After moving to New York, Jamier worked in cultural programming as a diplomat for the French Embassy, and as a film curator for the Korea Society and the Japan Society.

He first worked for NYAFF, now in its 22nd year, in 2012 as a curator through a nonprofit partnership with the Japan Society.

After this, he stayed and grew the festival from a small operation focused mainly on kung fu genre films to an international event bringing film leaders — like actor Jackie Chan and director Bong Joon-Ho — from China, Hong Kong, Taiwan, Japan, Korea and throughout Southeast Asia.

When Jamier first joined NYAFF, genre films were on the decline.

“I think kung fu’s last consistently great years were in the ‘90s. We had to look both backward and forward when it came to telling new stories — beyond prestige Chinese, Japanese, Korean productions,” said Jamier. “One of the first things I did was add a Philippine film section. It was a disaster. We couldn’t bring an audience at all.”

That 2013 lineup included the international premieres of “Aberya” — an occult superhero movie about a time traveling drug dealer, a nationalistic boxer, a holy prostitute and an ex-nanny social climber — and “The Animals,” a teen party movie set in a gated community, exploring and indicting the Philippines class divide.

“Over the years, we kept trying for engagement. We really broke through when we started bringing Filipino filmmakers and actors themselves. They all spoke good English, so they could talk about their work directly, with no interpreters. The best spokespeople of Philippine film are Filipinos themselves,” he continued. “Plus, they can all sing.”

Jamier said he feels no conflict between his work developing “Huntress on the Plains” and his work with NYAFF, even when things get busy.
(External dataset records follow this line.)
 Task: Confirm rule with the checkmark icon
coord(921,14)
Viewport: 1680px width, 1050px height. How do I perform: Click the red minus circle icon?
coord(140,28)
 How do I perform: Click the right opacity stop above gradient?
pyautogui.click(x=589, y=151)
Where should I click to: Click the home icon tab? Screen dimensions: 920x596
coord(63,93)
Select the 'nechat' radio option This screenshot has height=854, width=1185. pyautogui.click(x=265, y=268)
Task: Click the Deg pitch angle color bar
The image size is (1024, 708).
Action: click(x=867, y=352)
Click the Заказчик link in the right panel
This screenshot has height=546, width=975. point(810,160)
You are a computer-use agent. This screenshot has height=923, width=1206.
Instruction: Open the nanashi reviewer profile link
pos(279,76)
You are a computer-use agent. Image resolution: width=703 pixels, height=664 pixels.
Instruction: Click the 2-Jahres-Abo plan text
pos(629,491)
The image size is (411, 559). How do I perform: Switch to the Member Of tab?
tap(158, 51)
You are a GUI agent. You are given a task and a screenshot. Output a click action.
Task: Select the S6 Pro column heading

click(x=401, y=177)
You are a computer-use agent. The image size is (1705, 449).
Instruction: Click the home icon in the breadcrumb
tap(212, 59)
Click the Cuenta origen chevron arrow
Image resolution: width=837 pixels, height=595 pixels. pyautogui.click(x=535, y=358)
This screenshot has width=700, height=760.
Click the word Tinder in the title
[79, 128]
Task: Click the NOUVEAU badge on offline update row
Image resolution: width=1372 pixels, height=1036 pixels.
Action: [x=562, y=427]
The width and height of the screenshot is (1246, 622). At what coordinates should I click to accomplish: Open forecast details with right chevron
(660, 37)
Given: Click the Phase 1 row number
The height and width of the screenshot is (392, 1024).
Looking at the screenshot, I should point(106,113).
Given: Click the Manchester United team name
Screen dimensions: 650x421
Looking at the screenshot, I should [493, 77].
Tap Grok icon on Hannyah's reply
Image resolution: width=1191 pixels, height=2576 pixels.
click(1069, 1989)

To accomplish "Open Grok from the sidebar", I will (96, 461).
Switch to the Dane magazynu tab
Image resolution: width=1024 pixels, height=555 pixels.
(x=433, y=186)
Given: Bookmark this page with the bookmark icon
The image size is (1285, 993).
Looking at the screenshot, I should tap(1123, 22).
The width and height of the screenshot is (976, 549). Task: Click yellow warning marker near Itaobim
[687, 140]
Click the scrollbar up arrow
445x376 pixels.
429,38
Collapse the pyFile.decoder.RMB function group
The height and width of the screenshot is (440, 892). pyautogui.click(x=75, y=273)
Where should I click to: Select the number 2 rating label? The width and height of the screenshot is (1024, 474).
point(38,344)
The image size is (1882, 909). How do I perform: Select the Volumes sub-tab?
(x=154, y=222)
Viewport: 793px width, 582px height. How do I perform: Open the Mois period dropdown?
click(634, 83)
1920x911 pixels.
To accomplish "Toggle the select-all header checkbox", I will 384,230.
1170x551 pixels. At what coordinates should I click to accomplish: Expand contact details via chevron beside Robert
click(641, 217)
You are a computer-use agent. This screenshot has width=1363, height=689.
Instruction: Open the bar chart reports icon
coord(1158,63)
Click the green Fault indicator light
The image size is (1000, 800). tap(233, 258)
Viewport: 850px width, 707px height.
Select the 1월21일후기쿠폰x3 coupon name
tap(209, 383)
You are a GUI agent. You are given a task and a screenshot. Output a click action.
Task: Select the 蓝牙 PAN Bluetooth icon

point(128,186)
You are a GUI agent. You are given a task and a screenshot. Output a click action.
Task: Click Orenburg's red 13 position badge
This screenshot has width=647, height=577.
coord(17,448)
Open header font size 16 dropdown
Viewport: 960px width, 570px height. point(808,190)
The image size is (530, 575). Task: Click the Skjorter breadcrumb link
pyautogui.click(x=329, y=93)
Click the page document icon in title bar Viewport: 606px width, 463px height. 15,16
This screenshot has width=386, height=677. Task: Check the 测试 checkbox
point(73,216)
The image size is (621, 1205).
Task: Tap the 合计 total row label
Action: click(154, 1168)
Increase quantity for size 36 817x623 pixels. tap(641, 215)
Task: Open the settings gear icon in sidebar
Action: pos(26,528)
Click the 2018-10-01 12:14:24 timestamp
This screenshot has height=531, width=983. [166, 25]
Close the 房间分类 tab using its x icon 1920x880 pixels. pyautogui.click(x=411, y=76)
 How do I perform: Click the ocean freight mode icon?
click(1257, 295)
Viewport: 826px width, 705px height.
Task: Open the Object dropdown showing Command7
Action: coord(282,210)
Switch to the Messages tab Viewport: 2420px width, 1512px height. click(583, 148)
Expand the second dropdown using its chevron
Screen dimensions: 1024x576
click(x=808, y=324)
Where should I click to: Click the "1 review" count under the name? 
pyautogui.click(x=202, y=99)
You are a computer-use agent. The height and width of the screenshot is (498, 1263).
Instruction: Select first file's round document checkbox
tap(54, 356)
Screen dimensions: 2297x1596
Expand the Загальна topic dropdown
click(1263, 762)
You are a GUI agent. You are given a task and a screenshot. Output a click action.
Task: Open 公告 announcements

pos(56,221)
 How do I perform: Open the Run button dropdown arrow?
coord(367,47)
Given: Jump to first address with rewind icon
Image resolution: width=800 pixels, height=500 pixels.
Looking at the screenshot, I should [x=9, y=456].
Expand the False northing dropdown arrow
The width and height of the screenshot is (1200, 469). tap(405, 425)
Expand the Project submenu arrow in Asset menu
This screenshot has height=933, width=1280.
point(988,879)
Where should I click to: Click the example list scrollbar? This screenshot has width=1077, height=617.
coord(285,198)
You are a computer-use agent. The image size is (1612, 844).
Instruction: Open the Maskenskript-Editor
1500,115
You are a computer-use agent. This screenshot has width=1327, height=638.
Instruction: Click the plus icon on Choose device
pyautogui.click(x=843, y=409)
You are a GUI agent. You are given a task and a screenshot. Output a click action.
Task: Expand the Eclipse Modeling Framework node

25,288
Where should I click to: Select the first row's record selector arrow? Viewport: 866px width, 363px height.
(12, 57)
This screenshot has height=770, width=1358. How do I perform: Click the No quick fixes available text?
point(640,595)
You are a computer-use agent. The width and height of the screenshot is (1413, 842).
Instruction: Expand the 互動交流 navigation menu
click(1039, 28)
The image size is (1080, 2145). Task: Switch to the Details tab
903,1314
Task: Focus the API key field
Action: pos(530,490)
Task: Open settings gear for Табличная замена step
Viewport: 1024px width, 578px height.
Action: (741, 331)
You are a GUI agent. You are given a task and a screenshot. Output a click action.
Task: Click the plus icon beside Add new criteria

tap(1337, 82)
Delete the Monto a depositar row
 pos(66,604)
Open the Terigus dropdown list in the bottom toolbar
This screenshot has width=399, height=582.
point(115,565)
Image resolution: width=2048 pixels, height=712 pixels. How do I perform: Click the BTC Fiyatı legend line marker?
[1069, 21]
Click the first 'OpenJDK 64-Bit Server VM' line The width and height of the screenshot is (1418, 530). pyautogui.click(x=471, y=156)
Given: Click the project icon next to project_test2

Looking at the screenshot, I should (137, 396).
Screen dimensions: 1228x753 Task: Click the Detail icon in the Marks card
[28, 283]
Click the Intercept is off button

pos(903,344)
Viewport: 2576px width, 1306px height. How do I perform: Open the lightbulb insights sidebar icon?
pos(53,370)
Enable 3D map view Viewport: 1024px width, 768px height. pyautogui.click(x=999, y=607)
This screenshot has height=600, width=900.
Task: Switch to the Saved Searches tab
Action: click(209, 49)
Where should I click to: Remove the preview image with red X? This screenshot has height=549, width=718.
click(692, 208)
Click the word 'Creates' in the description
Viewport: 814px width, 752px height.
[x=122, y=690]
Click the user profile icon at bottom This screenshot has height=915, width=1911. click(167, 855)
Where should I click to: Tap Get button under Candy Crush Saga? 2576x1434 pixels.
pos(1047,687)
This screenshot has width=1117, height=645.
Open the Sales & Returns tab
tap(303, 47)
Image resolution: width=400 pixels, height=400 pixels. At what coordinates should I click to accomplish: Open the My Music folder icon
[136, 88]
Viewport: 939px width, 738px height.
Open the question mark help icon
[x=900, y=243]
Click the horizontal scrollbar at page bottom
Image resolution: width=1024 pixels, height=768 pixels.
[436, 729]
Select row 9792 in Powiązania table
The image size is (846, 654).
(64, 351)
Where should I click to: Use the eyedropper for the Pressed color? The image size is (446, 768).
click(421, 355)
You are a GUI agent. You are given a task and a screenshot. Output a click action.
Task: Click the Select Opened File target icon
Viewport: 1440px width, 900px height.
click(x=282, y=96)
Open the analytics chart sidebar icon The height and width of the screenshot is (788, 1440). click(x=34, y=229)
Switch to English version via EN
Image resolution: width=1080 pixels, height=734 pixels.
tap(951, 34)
“If you have a story to tell, you have to make the time. It doesn’t matter if you’re working at a bank or running a festival,” he added. “I believe you need a sense of internal necessity, like you can’t live without making that film or writing that book. But ultimately, you don’t need to do it. That’s the beauty of it. You have to feel emotionally or morally obligated to tell the story, to make it work.”